Some feedback on the dataclasses parts, they mostly look pretty good. Also a quick note on a potential type narrowing issue w/floats.

beckjake · 2020-01-30T14:38:18Z

dbt/adapters/spark/column.py

+        self,
+        column: str,
+        dtype: str,
+        comment: str = None


If comments can be None, instead just do:

@dataclass class SparkColumn(Column): column: str dtype: str comment: Optional[str]

That will add comment as a new optional str field, which is what it is based on this argument spec.

Perfect, thanks.

beckjake · 2020-01-30T14:39:35Z

dbt/adapters/spark/connections.py


    @property
    def type(self):
        return 'spark'

    def _connection_keys(self):
-        return ('host', 'port', 'cluster', 'schema')
+        return 'host', 'port', 'schema', 'organization'


is cluster secret? If it's not, probably worth including it again so it shows up in dbt debug output.

Cluster is just a random ID assigned by Spark/Databricks. I'll update this now.
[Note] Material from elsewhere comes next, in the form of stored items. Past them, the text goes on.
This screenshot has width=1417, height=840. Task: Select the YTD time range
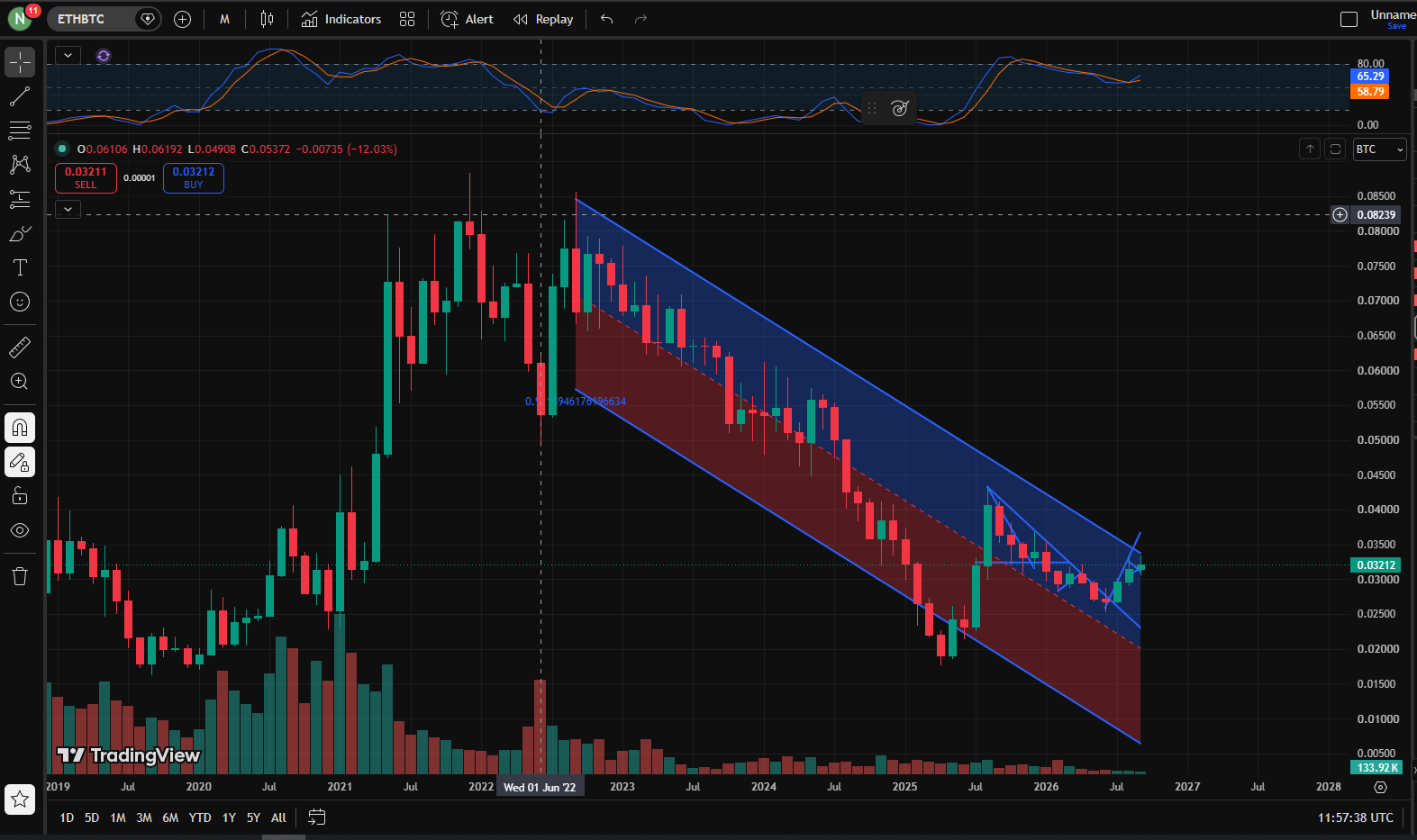coord(200,817)
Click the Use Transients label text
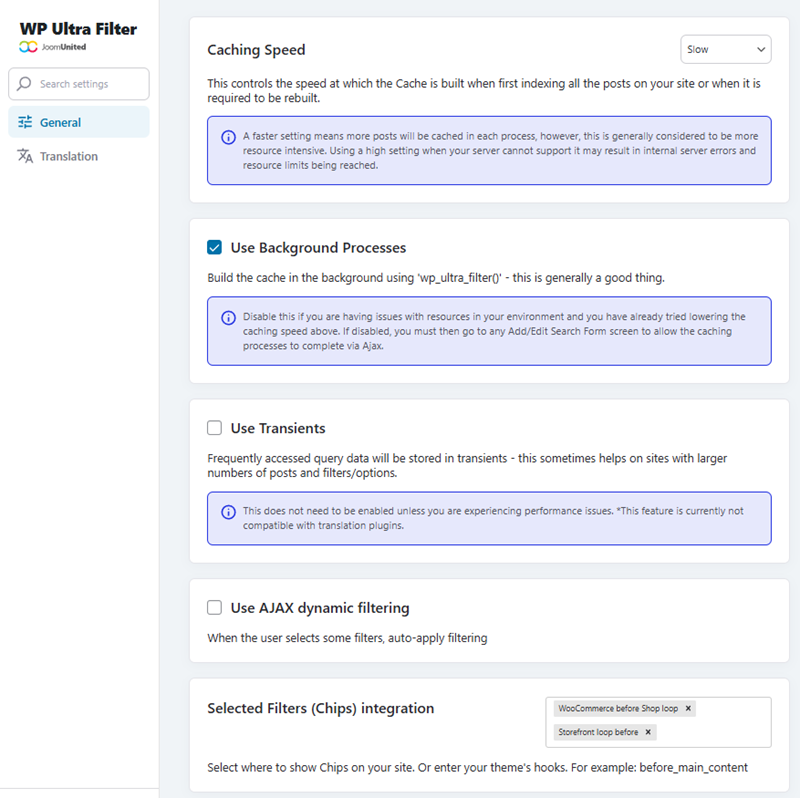The width and height of the screenshot is (800, 798). [278, 428]
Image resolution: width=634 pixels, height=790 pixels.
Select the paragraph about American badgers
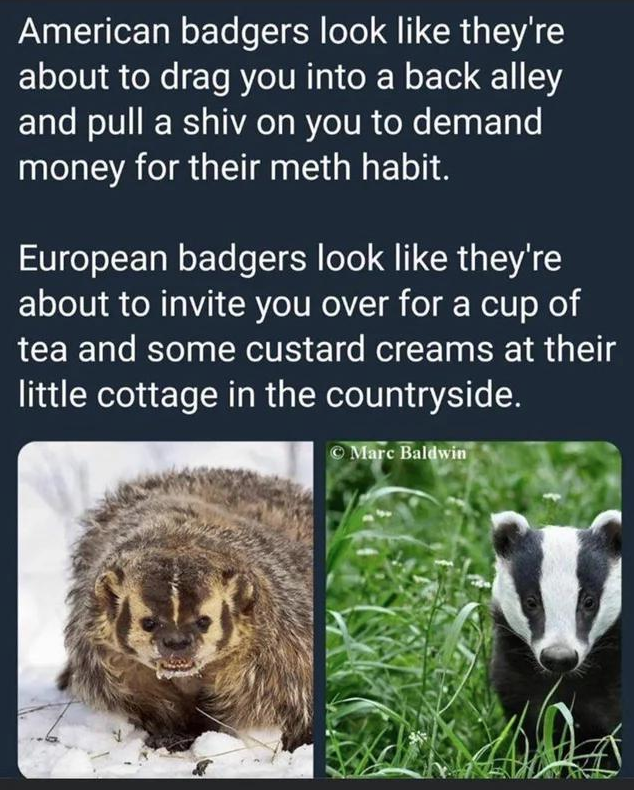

beckjake · 2020-01-30T14:44:31Z

dbt/adapters/spark/connections.py

@@ -136,6 +108,10 @@ def execute(self, sql, bindings=None):
            ThriftState.FINISHED_STATE,
        ]

+        # Convert decimal.Decimal to float as PyHive doesn't work with decimals
+        if bindings:
+            bindings = [float(x) if isinstance(x, decimal.Decimal) else x for x in bindings]


will this plugin have to handle numbers that double-precision floats can't represent? For example, 2^64 can't be represented by floats. Does pyhive accept strs? If so you could use str in place of float to get exact representations.
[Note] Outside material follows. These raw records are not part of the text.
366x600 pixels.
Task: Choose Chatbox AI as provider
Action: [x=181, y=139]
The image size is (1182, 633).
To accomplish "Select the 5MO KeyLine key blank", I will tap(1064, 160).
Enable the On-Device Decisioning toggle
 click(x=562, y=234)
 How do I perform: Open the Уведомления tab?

I think it's fairly unlikely. If it were to happen, chances are strings would be in use already instead of trying to represent it as a decimal. But not opposed to changing this to str if you think it's a better approach.

beckjake · 2020-01-30T14:51:24Z

dbt/adapters/spark/relation.py

+@dataclass(frozen=True, eq=False, repr=False)
+class SparkRelation(BaseRelation):
+    quote_policy: SparkQuotePolicy = SparkQuotePolicy()
+    include_policy: SparkIncludePolicy = SparkIncludePolicy()


Assuming this wasn't intended to change the quote character to ", I think you'll also want to include:

quote_character: str = '`'

I've actually overridden SparkQuotePolicy and set everything to not include quotes. I'm using this adapter with Databricks and there are restrictions on table names, specifically;

Valid names only contain alphabet characters, numbers and _.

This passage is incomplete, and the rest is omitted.